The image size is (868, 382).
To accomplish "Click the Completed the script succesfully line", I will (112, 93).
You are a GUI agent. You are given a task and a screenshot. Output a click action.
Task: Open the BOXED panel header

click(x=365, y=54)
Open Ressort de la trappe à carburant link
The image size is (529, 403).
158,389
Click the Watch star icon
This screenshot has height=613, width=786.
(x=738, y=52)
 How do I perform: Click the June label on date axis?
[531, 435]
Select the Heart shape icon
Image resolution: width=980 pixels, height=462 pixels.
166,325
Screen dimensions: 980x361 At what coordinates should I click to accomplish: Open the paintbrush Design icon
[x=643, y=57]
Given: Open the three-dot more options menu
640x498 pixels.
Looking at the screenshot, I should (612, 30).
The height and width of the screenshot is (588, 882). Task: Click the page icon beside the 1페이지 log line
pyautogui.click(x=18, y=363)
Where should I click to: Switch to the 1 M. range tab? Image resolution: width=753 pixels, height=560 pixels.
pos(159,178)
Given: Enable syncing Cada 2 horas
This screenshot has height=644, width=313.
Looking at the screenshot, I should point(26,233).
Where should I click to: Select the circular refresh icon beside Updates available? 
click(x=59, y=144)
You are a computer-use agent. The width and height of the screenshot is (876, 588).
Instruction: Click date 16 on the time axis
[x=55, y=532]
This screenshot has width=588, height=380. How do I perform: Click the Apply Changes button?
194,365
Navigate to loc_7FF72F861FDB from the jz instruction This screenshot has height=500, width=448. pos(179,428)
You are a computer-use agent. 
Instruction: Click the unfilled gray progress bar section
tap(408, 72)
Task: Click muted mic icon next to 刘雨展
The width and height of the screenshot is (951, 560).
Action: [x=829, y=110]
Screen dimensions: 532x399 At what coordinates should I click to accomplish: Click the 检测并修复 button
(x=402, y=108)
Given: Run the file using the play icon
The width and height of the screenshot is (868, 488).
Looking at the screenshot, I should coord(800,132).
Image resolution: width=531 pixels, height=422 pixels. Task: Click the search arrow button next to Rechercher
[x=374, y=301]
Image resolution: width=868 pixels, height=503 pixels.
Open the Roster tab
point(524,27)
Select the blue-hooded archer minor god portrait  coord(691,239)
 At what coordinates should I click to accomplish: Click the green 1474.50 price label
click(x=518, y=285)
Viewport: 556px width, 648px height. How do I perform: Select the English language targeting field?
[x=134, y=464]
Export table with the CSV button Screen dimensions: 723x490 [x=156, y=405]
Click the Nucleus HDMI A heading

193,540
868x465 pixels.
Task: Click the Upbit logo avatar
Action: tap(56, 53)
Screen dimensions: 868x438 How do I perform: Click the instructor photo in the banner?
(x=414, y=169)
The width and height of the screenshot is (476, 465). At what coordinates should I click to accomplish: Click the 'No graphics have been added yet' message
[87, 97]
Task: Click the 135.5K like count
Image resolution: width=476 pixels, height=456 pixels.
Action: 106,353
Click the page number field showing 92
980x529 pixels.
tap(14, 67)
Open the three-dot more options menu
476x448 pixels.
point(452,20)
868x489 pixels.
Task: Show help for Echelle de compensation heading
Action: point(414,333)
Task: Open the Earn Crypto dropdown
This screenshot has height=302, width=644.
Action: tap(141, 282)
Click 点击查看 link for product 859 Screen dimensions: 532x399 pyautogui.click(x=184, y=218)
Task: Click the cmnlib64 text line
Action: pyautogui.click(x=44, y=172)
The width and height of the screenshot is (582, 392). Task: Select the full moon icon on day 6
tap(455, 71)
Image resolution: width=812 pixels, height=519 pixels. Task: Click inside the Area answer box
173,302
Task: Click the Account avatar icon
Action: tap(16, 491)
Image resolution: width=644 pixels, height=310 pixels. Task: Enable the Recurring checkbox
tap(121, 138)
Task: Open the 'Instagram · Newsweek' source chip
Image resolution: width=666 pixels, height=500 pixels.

--

Instructions for the task
Begin at the first line of the material above. Transcribe each line exactly, ending with the line that contains "Given: Run the file using the play icon".

Output for this task
The image size is (868, 382).
To accomplish "Click the Completed the script succesfully line", I will (112, 93).
You are a GUI agent. You are given a task and a screenshot. Output a click action.
Task: Open the BOXED panel header

click(x=365, y=54)
Open Ressort de la trappe à carburant link
The image size is (529, 403).
158,389
Click the Watch star icon
This screenshot has height=613, width=786.
(x=738, y=52)
 How do I perform: Click the June label on date axis?
[531, 435]
Select the Heart shape icon
Image resolution: width=980 pixels, height=462 pixels.
166,325
Screen dimensions: 980x361 At what coordinates should I click to accomplish: Open the paintbrush Design icon
[x=643, y=57]
Given: Open the three-dot more options menu
640x498 pixels.
Looking at the screenshot, I should (612, 30).
The height and width of the screenshot is (588, 882). Task: Click the page icon beside the 1페이지 log line
pyautogui.click(x=18, y=363)
Where should I click to: Switch to the 1 M. range tab? Image resolution: width=753 pixels, height=560 pixels.
pos(159,178)
Given: Enable syncing Cada 2 horas
This screenshot has height=644, width=313.
Looking at the screenshot, I should point(26,233).
Where should I click to: Select the circular refresh icon beside Updates available? 
click(x=59, y=144)
You are a computer-use agent. The width and height of the screenshot is (876, 588).
Instruction: Click date 16 on the time axis
[x=55, y=532]
This screenshot has width=588, height=380. How do I perform: Click the Apply Changes button?
194,365
Navigate to loc_7FF72F861FDB from the jz instruction This screenshot has height=500, width=448. pos(179,428)
You are a computer-use agent. 
Instruction: Click the unfilled gray progress bar section
tap(408, 72)
Task: Click muted mic icon next to 刘雨展
The width and height of the screenshot is (951, 560).
Action: [x=829, y=110]
Screen dimensions: 532x399 At what coordinates should I click to accomplish: Click the 检测并修复 button
(x=402, y=108)
Given: Run the file using the play icon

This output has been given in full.